A Rubén Mendoza, Schroeder le aplicó el siguiente elogio tras ver Señorita María: “Me has convertido al cristianismo”, en el sentido de la fe en el cine que ha conseguido en grandes directores una inmersión, transitoria, al misticismo de los espectadores. Se refería a las secuencias de Semana Santa que van marcando la cronología de la vida de la señorita María y a esa devoción de la protagonista por un culto ambivalente que marca de estigma la vida pero a la vez la llena de consuelo místico y le permite vivir y asumirse como un ser de Dios y no un capricho de la naturaleza.

Ciro y yo, a mi juicio, era el documental que reunía las condiciones más emblemáticas de la nueva ola documental, una respuesta a aquellos documentales improvisados que han pretendido retratar el posacuerdo en Colombia desde los escenarios del poder. Esta película narra el mismo período desde otra coordenada, enfocándose no en los actores de la guerra sino en las víctimas. El método etnográfico que Marta Rodríguez y Jorge Silva convirtieron en escuela cinematográfica documentalista (donde la convivencia y la inmersión como única manera de establecer un puente al mundo de llegada y una cronología de las ideas y una comunión con el medio social o cultural que intenta comprenderse y una etnografía de lo desconocido) vuelve a revivir aquí y a dejar huella en una película conmovedora que registra las espirales de violencia en que se envuelven las vidas de los miembros de una familia que habitó la sierra de La Macarena desde los tiempos de la llamada “zona de despeje” del gobierno Pastrana y la firma de la paz en tiempos de Santos.
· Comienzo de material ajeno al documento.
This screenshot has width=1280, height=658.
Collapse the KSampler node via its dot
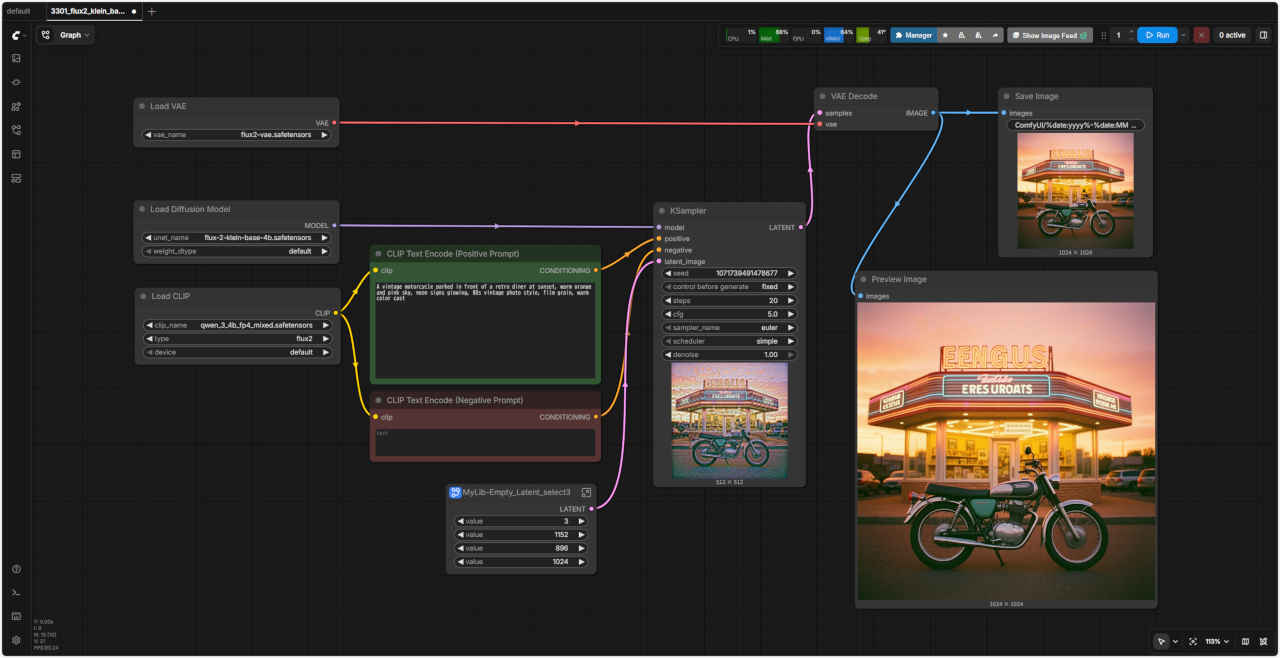660,211
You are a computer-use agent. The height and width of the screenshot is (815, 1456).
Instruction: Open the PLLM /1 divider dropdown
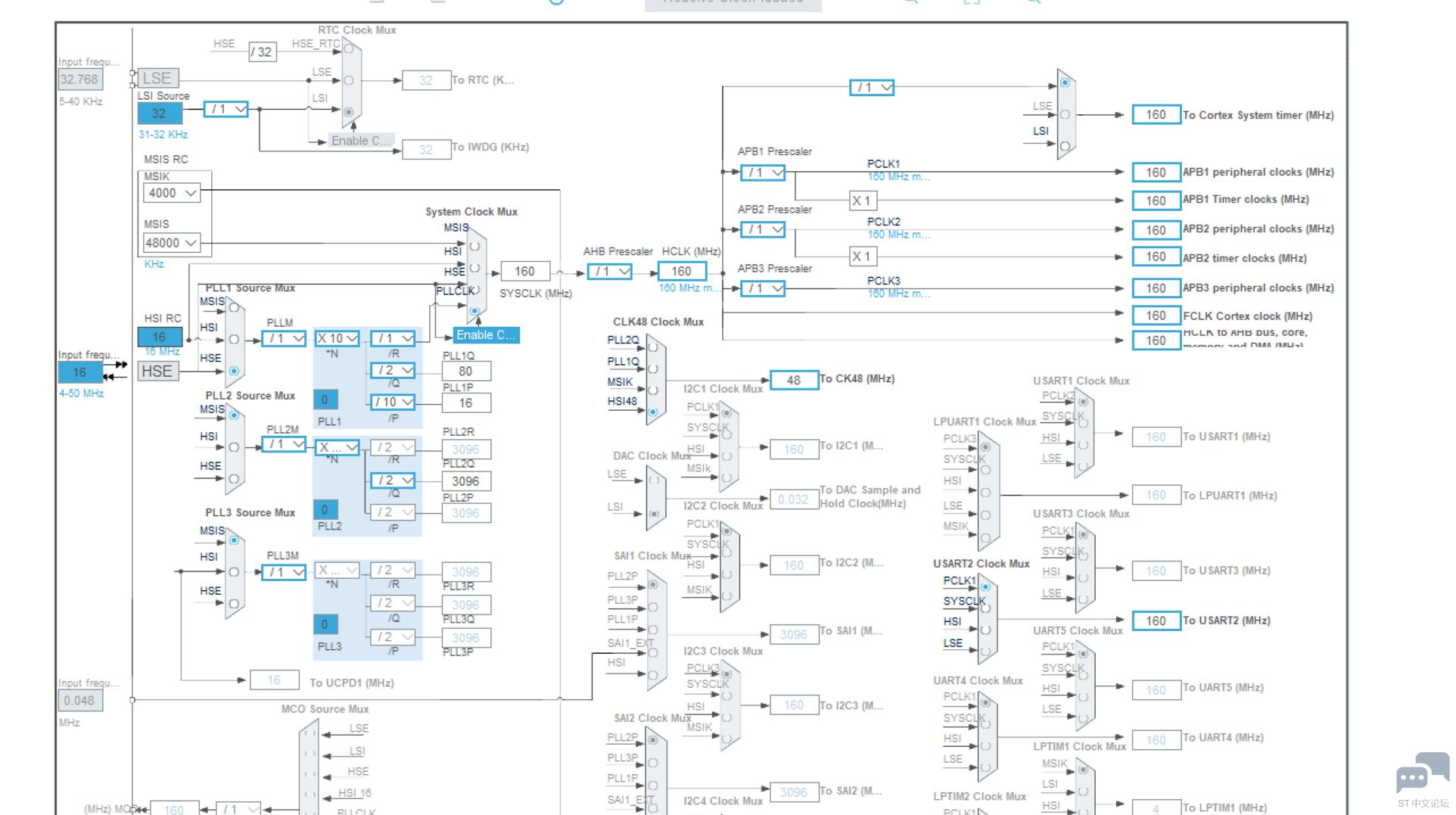click(x=284, y=338)
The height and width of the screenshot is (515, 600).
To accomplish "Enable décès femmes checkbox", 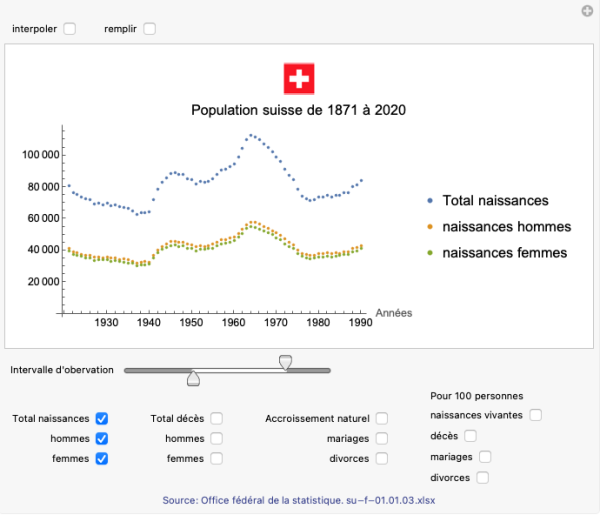I will (x=216, y=459).
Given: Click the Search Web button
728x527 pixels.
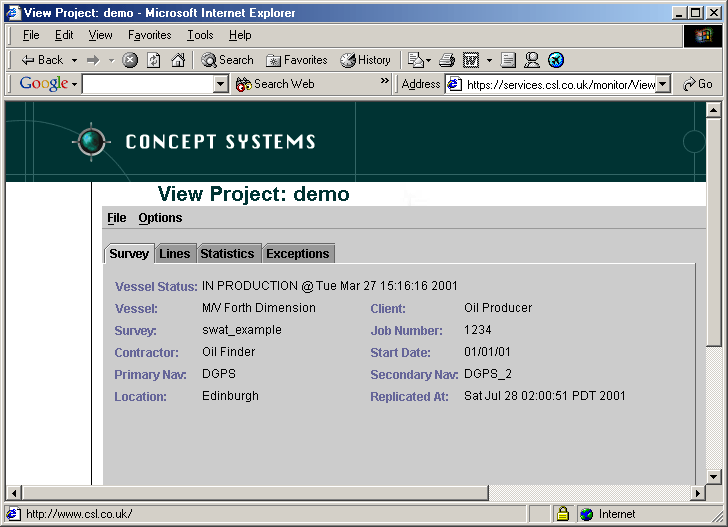Looking at the screenshot, I should pyautogui.click(x=275, y=85).
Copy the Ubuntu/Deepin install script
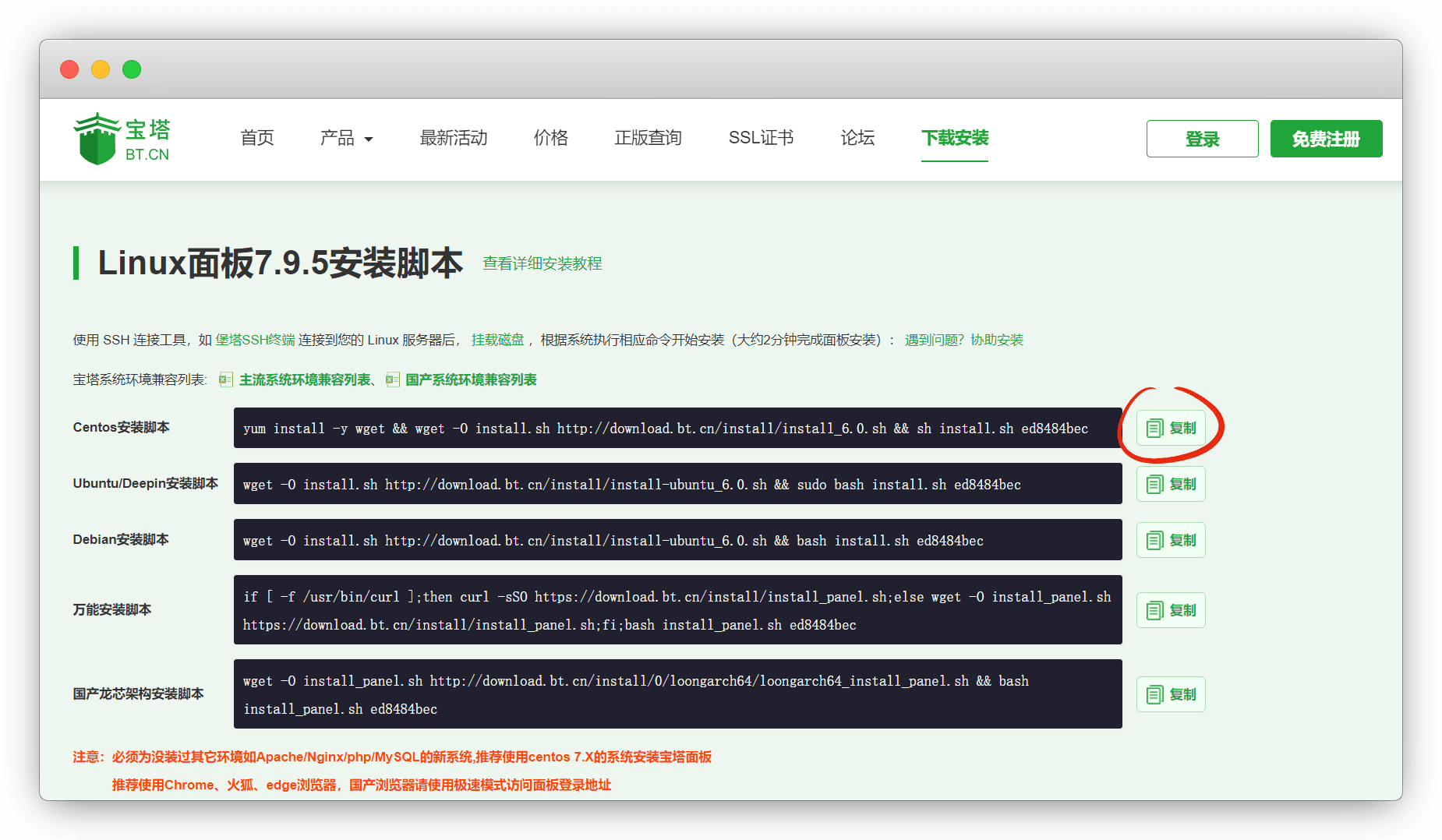The width and height of the screenshot is (1442, 840). pyautogui.click(x=1170, y=484)
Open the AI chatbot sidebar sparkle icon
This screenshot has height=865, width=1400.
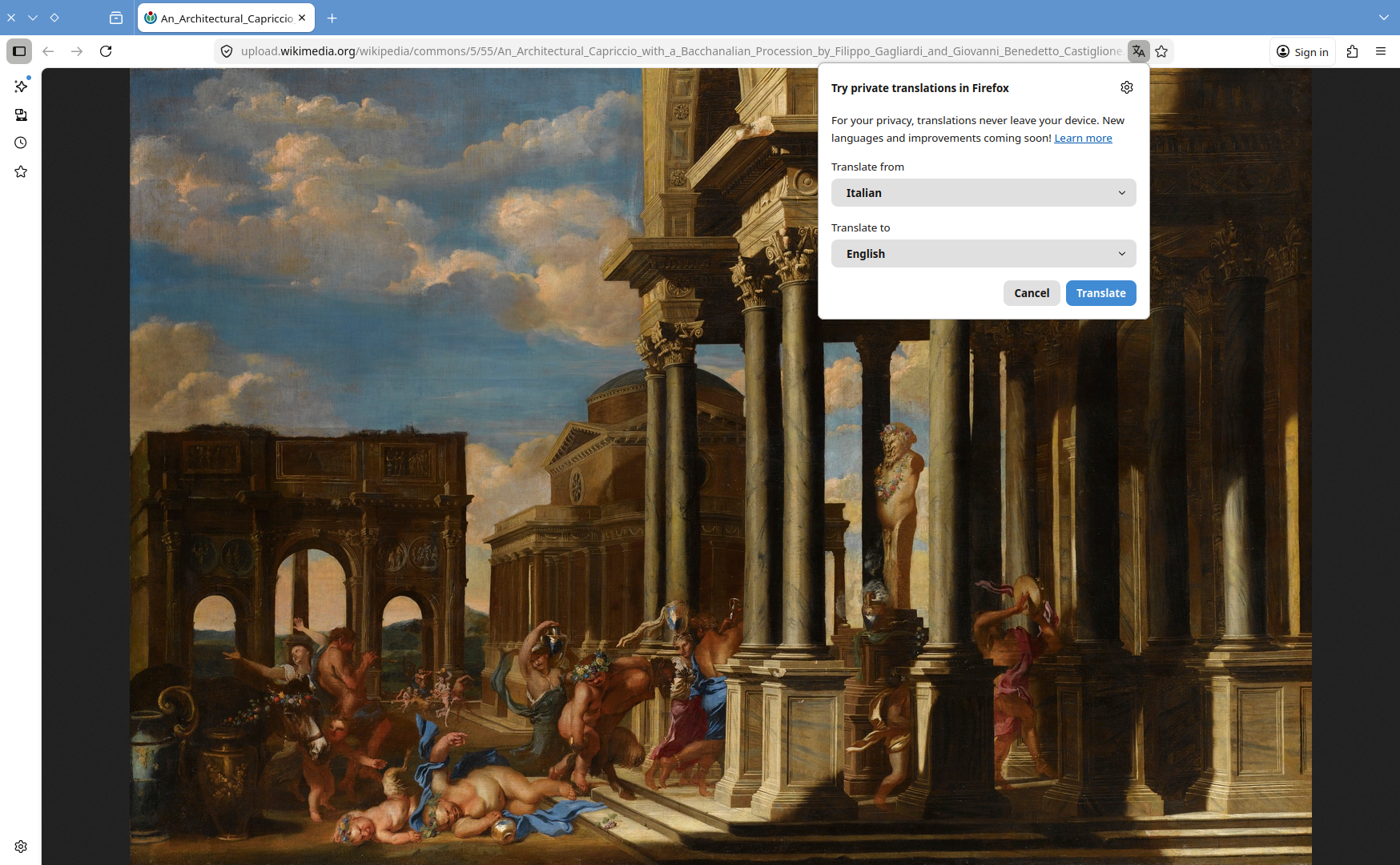click(x=21, y=86)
La historia sigue por más de una década la vida de ese guardabosques que pierde a un hijo en Caño Cristales y a otro en las filas de la guerrilla y después sufre la persecución de los paramilitares en otro hijo sobreviviente y que debe abandonar su territorio y vivir las oleadas de violencia de los entresijos que se dieron en las últimas dos décadas, las incoherencias del sistema de atención a las víctimas y la lentitud de las instituciones públicas encargadas de ejecutar la política de reparación de las mismas. La película muestra el origen, el entorno y la lucha por la vida de una familia que es la metáfora de todas las familias que sufrieron el desplazamiento, el reclutamiento, el despojo de la guerra en Colombia.

Después de ver este documental entendí por qué el concepto “memoria colectiva” que usan los especialistas se basa en el impacto que los hechos políticos y sociales causan en las sociedades, pero empecé a dudar de que haya como tal una memoria colectiva. Lo que existe son memorias individuales. La memoria colectiva tiene que construirse, fijarse, con el arte. La suma de esas memorias es el trasfondo de la verdadera historia de los pueblos. Y lo que han intentado hacer el cine y la literatura es capturar esas historias individuales para darles un orden dentro de un contexto más amplio donde la vida de los individuos es afectada por las decisiones signadas desde el poder.

El fetichismo del archivo individual también provoca aberraciones de la imagen. Es el caso de Yo, Lucas, de Lucas Maldonado, un ejercicio de cinismo dipsómano que asesina cualquier ironía y que nos hace pensar en la significancia que da el cine a todo lo que toca y en la urgencia de que surja una nueva ola de crítica cinematográfica que renueve la mirada y nos lleve a hacer justicia y a discernir el arte de su simulacro en la facilidad actual de hacer películas sin lenguaje cinematográfico, sin historia y sin tema.

El homenaje post mortem a Manoel de Oliveira, la muestra de cine coreano, las obras maestras únicas, el genio y figura de Schroeder, la historia de Keyla en el archipiélago de Providencia, la curaduría temática dada por Luis Ospina, las charlas magistrales y los talleres, 130 proyecciones y 16.000 espectadores demuestran que no sólo una nueva ola de cine ha tocado a Cali sino que la ciudad misma es el bastión del cine en Colombia. El maremoto de Cali.